Down near the bottom of this Creative Loafing article on the Atlanta Journal-Constitution's latest shakeup, you'll find this quite-interesting tidbit about the AJC's editorial board:
Finally, ears perked up last week when Wallace announced that Pulitzer Prize-winning columnist Cynthia Tucker would move to Washington, D.C., to write about national politics from an Atlanta-centric perspective.
What Wallace didn’t announce is that AJC executives have quietly taken direct control of the paper’s editorial board, bumping Tucker, columnist Jay Bookman and staff editorial writer Maureen Downey, who’s been shifted to an education beat. The board, which is responsible for the paper’s institutional voice, now consists of Wallace; publisher Doug Franklin; James Mallory, a senior VP; and Andre Jackson, Tucker’s replacement as editorial page editor, whose column has yet to appear.
One obvious conclusion to be drawn is that Wallace, who’s publicly acknowledged reader complaints that the editorial page is too liberal, aims to swing the pendulum in the other direction.
The article goes on to quote Lyle Harris, a former AJC editorial board member (and needless to say, not the board's token conservative) verbally wringing his hands over such a change with the classic paternalist comment, "Just giving people what they want isn’t doing them any favors."

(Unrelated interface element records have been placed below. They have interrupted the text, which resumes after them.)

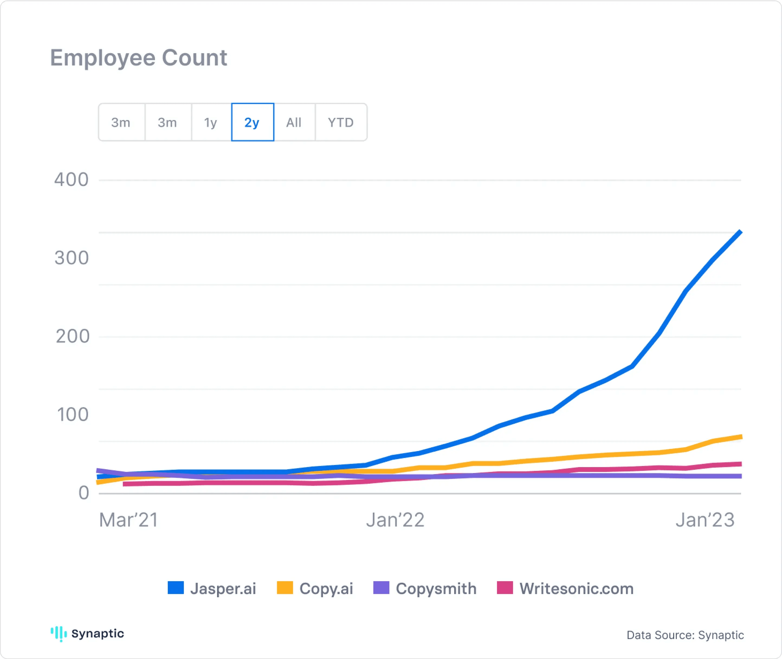Image resolution: width=782 pixels, height=659 pixels.
Task: Switch to the 2y time range
Action: click(252, 123)
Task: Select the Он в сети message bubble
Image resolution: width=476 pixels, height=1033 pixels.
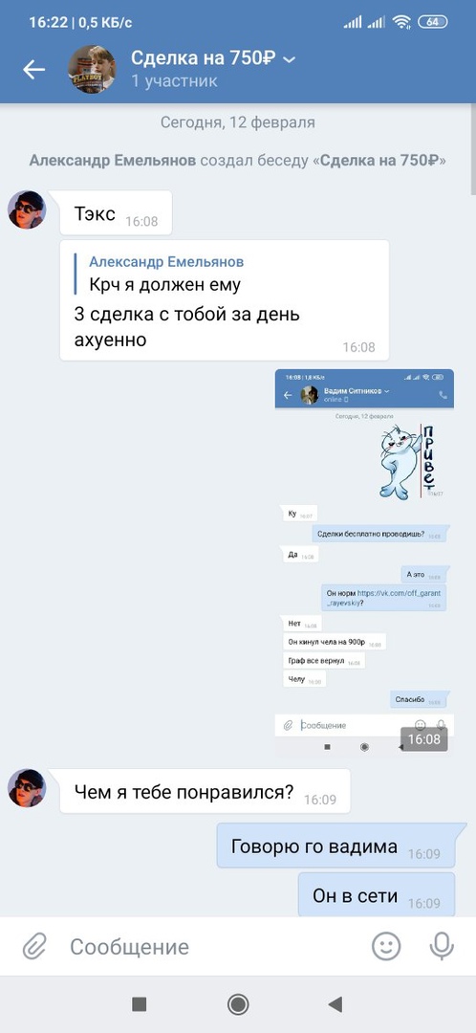Action: pyautogui.click(x=377, y=895)
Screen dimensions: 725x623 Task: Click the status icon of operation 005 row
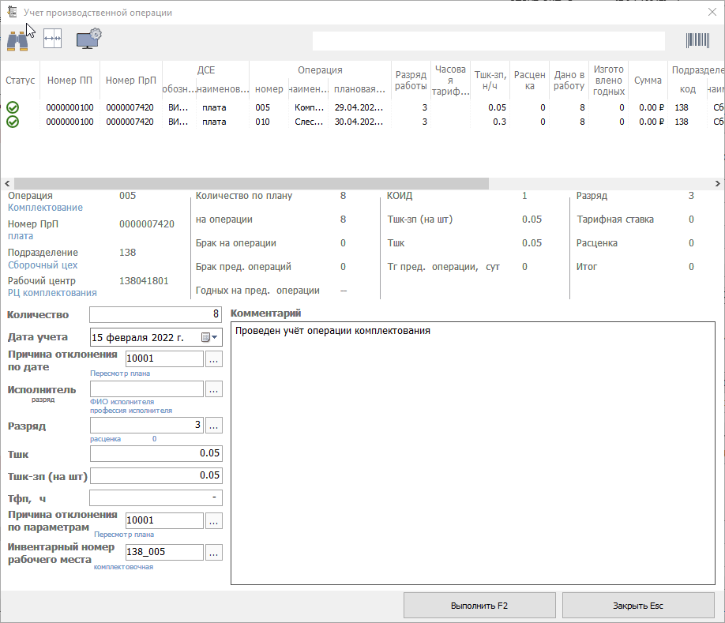coord(13,107)
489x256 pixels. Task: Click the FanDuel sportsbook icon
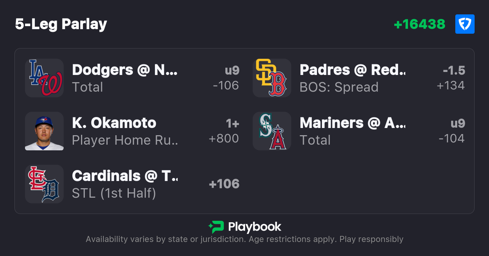(465, 24)
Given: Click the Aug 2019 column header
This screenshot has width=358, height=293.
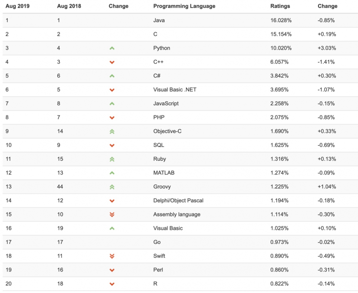Looking at the screenshot, I should pyautogui.click(x=18, y=6).
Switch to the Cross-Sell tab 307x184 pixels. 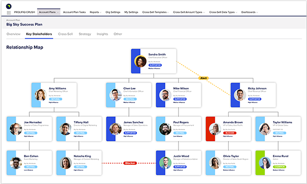65,34
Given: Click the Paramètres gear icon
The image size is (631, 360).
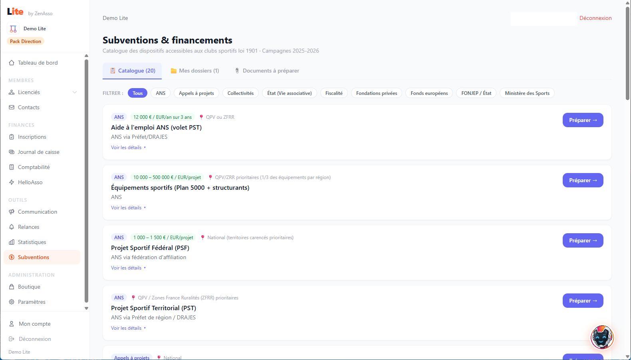Looking at the screenshot, I should coord(12,302).
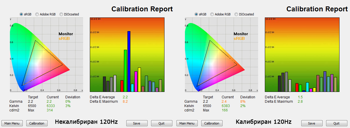Select ISOcoated option in uncalibrated report
The width and height of the screenshot is (350, 128).
61,14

One can't help but chuckle at that one; it's always a delight to see spoiled brats losing their toys. Harris and Tucker and their cronies contributed mightily to the AJC's downfall by continually insulting and alienating the vast majority of the paper's potential readership. The only shame here is that it took losing $1 million a week for the paper's publishers to realize it was time to kick the old, self-indulgent board to the curb.
H/T: Jay at Wiz Of Odds.
UPDATE: The NY Times noticed the shakeup on Monday, and is not amused. That's all the validation you need that the AJC's leadership could finally be growing a clue.